Tafflin v. Levitt - 493 U.S. 455, 110 S. Ct. 792 (1990)

Rule:

In considering the propriety of state-court jurisdiction over any particular federal claim, the court begins with the presumption that state courts enjoy concurrent jurisdiction. Congress, however, may confine jurisdiction to the federal courts either explicitly or implicitly. Thus, the presumption of concurrent jurisdiction can be rebutted by an explicit statutory directive, by unmistakable implication from legislative history, or by a clear incompatibility between state-court jurisdiction and federal interests.

Facts:

After the failure of a savings and loan association and the collapse of a state-chartered nonprofit corporation created to insure the savings and loan accounts, petitioners brought a civil action against respondents in federal court alleging violations of the Racketeer Influenced and Corrupt Organizations Act (RICO). The district court, granting respondents' motion to dismiss, held that (1) petitioners had failed to state a claim under federal securities legislation, and (2) because state courts have concurrent jurisdiction over civil RICO claims, federal abstention was appropriate for the other causes of action, since they had been raised in the pending litigation in state court. The appellate court affirmed the district court's decision. The Supreme Court of the United States affirmed.

Issue:

Did state courts have concurrent jurisdiction to hear civil claims under Racketeer Influenced and Corrupt Organizations Act (RICO)?

Answer:

Yes.

Conclusion:

State courts had concurrent jurisdiction to hear civil RICO claims because the language of RICO did not divest state courts of such jurisdiction. A review of RICO's legislative history revealed no evidence that Congress even considered the question of concurrent state court jurisdiction over RICO claims, much less any suggestion that Congress affirmatively intended to confer exclusive jurisdiction over such claims on the federal courts.

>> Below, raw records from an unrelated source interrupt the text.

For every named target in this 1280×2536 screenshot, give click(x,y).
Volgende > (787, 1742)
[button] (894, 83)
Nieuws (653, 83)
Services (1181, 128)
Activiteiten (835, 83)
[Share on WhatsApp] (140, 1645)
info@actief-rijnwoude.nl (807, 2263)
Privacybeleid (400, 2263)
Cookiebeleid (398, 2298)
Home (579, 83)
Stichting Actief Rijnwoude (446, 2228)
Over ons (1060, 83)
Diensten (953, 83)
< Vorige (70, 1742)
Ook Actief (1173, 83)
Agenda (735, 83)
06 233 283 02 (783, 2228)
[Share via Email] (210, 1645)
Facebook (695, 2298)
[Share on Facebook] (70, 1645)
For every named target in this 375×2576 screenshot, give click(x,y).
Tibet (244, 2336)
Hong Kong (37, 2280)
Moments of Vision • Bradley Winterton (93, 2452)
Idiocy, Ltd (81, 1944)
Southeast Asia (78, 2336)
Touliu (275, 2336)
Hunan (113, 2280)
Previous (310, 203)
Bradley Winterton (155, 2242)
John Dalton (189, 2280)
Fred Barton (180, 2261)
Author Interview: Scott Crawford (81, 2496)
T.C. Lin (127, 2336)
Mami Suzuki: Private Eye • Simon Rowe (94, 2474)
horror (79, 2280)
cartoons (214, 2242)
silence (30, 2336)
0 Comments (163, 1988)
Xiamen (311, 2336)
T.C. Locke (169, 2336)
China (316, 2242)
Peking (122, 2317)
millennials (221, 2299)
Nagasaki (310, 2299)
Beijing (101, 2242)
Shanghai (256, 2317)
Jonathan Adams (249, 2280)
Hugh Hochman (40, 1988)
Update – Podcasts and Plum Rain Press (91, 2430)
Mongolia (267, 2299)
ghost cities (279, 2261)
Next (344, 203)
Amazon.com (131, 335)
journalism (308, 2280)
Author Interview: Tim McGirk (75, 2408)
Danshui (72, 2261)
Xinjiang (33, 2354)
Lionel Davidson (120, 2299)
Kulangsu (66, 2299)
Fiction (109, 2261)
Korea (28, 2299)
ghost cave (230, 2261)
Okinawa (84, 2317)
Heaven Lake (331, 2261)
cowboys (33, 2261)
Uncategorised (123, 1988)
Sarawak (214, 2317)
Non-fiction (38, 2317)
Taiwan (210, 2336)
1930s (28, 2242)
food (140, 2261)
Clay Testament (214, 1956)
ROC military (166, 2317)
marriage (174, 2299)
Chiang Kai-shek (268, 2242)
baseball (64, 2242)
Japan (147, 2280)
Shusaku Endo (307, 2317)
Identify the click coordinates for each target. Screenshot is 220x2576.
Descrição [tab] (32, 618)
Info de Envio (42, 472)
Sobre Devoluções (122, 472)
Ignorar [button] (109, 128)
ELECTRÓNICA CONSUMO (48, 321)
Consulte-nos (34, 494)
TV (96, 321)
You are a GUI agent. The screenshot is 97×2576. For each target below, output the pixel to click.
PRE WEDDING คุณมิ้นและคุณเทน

The fact that Congress modeled RICO's remedial provision after 4 of the Clayton Act (15 U.S.C.S. 15(a)), which had been interpreted to confer exclusive jurisdiction on the federal courts, did not mean that Congress intended, by implication, to grant exclusive federal jurisdiction over claims arising under 1964(c). There was no clear incompatibility between state court jurisdiction over civil RICO actions and federal interests.